Berlin. Dass akademische Lehrer das einfache Volk um Hilfe anrufen, kommt nicht alle Tage vor. Doch das Unbehagen über die Euro-Rettungspolitik macht es möglich: 170 deutschsprachige Volkswirte rufen ihre „lieben Mitbürger“ um Unterstützung gegen die Staatenlenker an. Sie geißeln die Entscheidungen auf dem EU-Gipfel als rundweg „falsch“, vor allem die Bankenunion, die eine kollektive Haftung bedeute. Sie warnen vor „riesigen Verlusten“ und sehen „Streit und Zwietracht“ voraus. Die Bürger mögen Abgeordnete bearbeiten: „Unsere Volksvertreter sollen wissen, welche Gefahren unserer Wirtschaft drohen.“
Der Initiator kann sich auch allein ganz gut Gehör verschaffen: Es ist Hans-Werner Sinn, der Leiter des Münchener Ifo-Instituts. Zusammen mit dem Statistiker und populären Buchautor Walter Krämer fand er zuhauf Unterstützer. Zu den üblichen Verdächtigen, wie dem Euro-Rettungsschirm-Kläger Joachim Starbatty oder dem Sarrazin-Laudator Stefan Homburg, gesellen sich viele Professoren, die nicht im Verdacht stehen, Euro-Scharfmacher zu sein. Dazu zählen Klaus Zimmermann, der frühere Chef des DIW, und der Pensionsexperte Bernd Raffelhüschen. Aus Österreich schließt sich Ökonomie-Doyen Erich Streißler an.
„Mehrere Billionen Euro“
Warum bereitet gerade die Bankenunion solche Sorgen? Die Ökonomen rechnen vor, dass die Schulden der Geldhäuser fast drei Mal so hoch sind wie die Staatsschulden – allein in den fünf Krisenländern gehe es um „mehrere Billionen Euro“. Deshalb dürfen die noch soliden Länder nicht auch noch für Bankschulden in Haftung genommen werden.

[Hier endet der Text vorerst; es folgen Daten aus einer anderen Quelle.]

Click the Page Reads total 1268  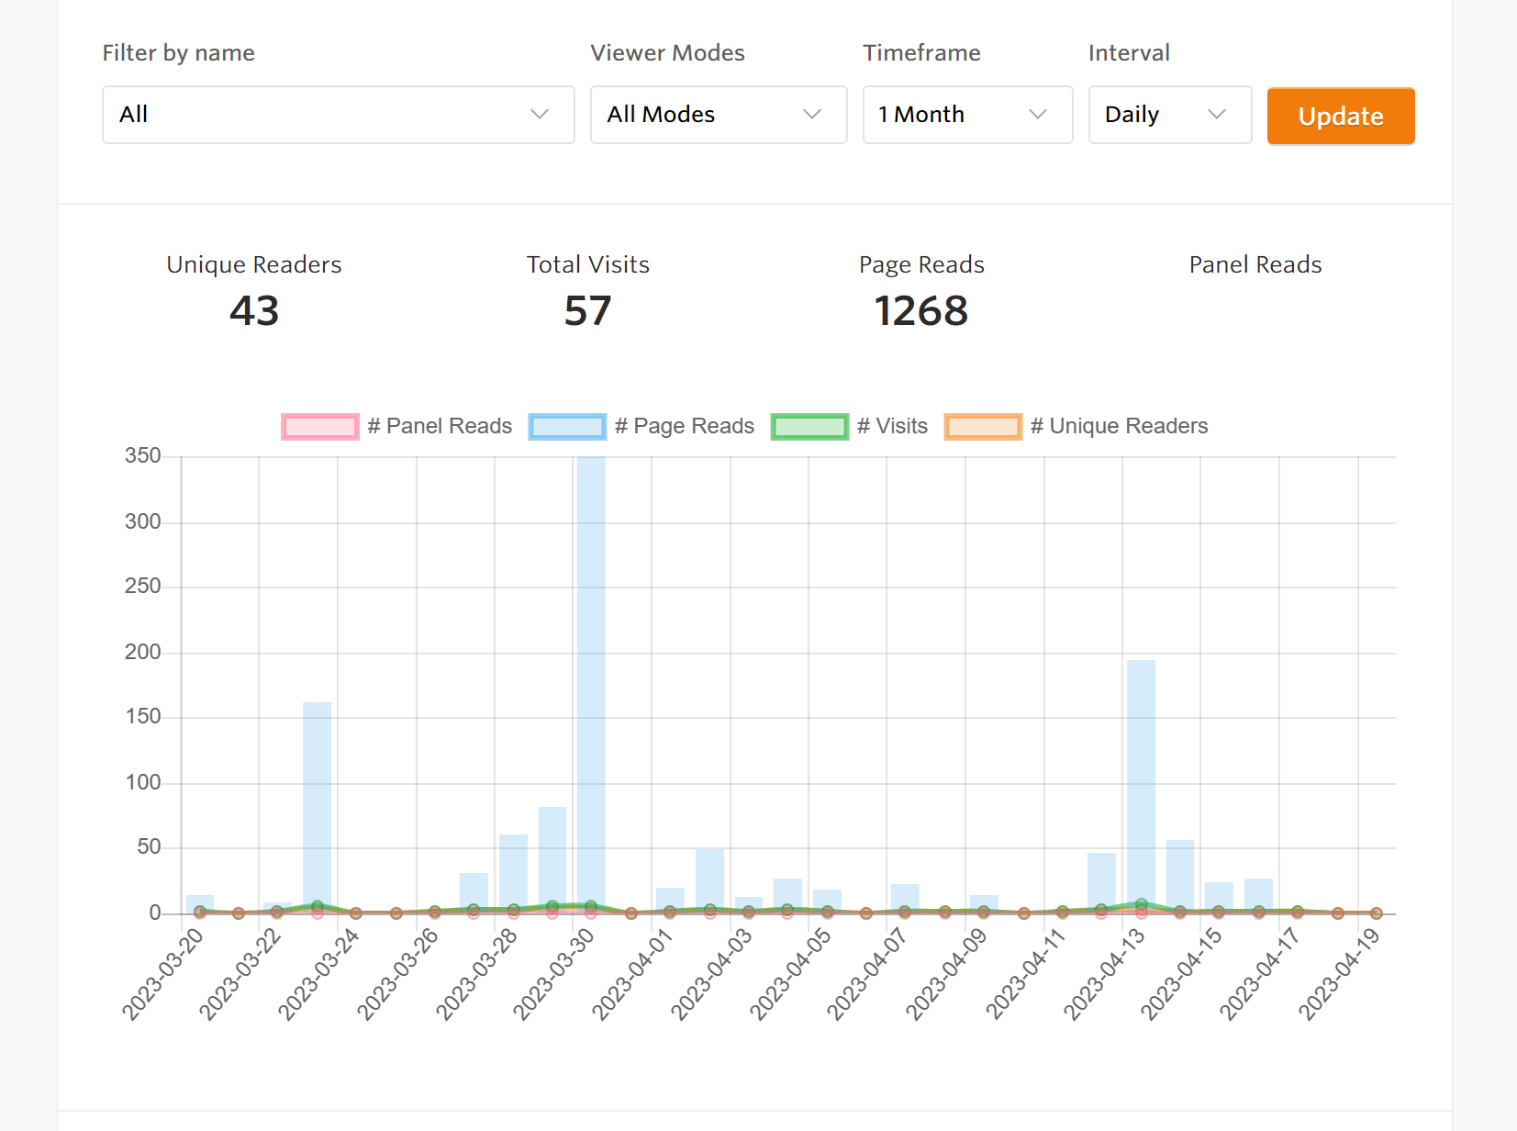pyautogui.click(x=920, y=311)
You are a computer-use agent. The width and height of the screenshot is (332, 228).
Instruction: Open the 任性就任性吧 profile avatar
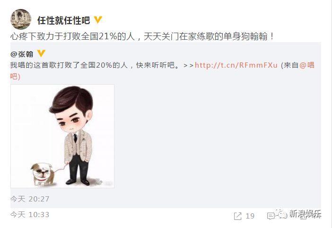(21, 19)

Die Hoffnung, eine gemeinsame Aufsicht könne Missbrauch verhindern, halten die Forscher für naiv, weil die Schuldnerländer in der Überzahl sind. Ist die Haftung einmal zugesagt, werde der Druck immer größer, die Summen zu erhöhen und die Voraussetzungen für Hilfen aufzuweichen.

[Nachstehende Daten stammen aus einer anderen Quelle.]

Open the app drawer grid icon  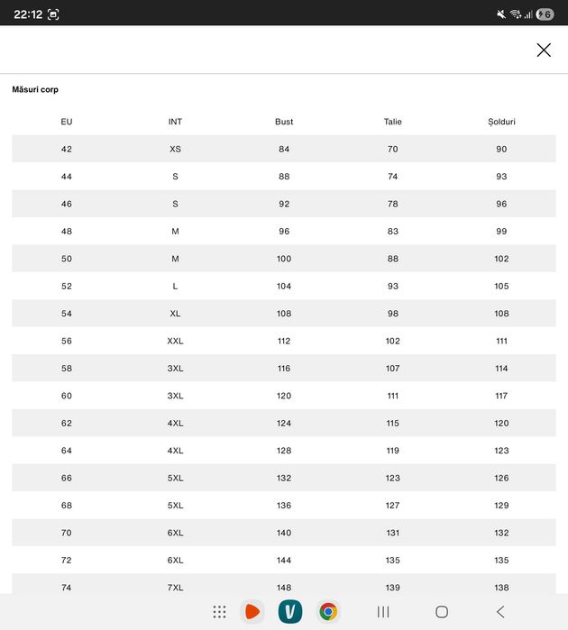point(219,611)
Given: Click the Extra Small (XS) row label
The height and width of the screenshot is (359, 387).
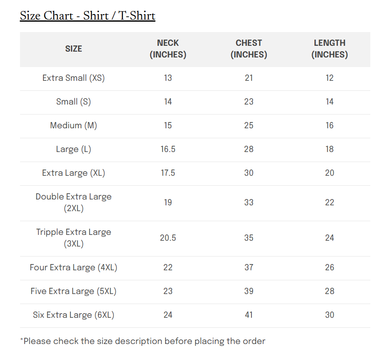Looking at the screenshot, I should point(73,78).
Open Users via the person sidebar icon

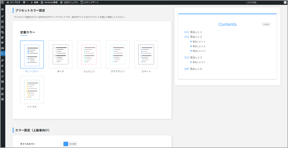(3, 71)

Davon profitieren nur die Investoren, denen der Steuerzahler das Risiko abnimmt. Dabei seien die Gläubiger die Einzigen, die diese Lasten tragen sollen und können – denn sie sind das Risiko eingegangen „und verfügen auch über das notwendige Vermögen“.

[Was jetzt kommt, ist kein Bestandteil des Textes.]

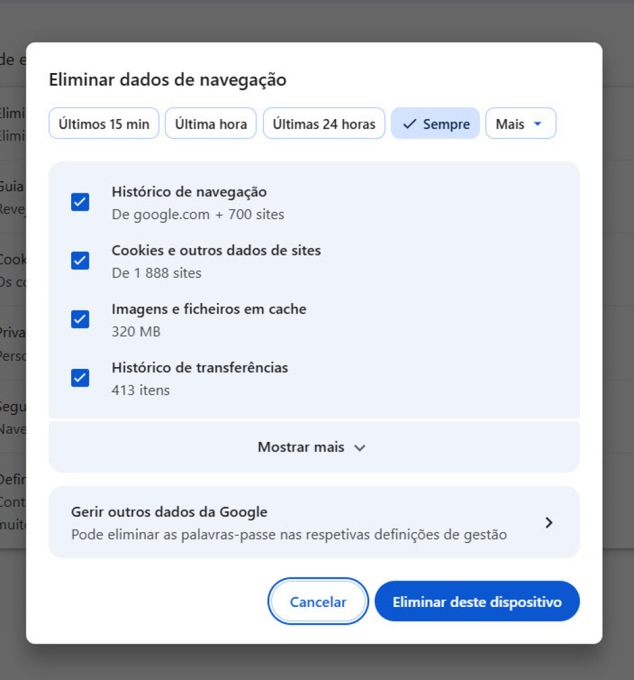Choose the Últimas 24 horas range
Screen dimensions: 634x680
coord(323,123)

Mitunterzeichner Bernd Lucke organisierte Anfang 2011 einen noch breiteren Protest. Im „Plenum der Ökonomen“ lud er zu einem Online-Votum über den ESM ein. Über 90 Prozent der 200 Teilnehmer stimmten gegen den dauerhaften Rettungsschirm. Selbst wenn alle 500 deutschen VWL-Professoren teilgenommen hätten, wäre die Ablehnung nach Einschätzung Luckes noch bei 80 Prozent gelegen.
Wie reagiert die Politik auf den Unmut der Eliten? Gar nicht. Ungeachtet des Medienechos ignorierten sie den Protest. Eingegangen wird nur auf das jährliche Gutachten der „fünf Wirtschaftsweisen“ des Sachverständigenrates. Und auch deren Empfehlungen – Stichwort Schuldentilgungsfonds – werden meist nur dann aufgegriffen, wenn sie in die Agenda passen.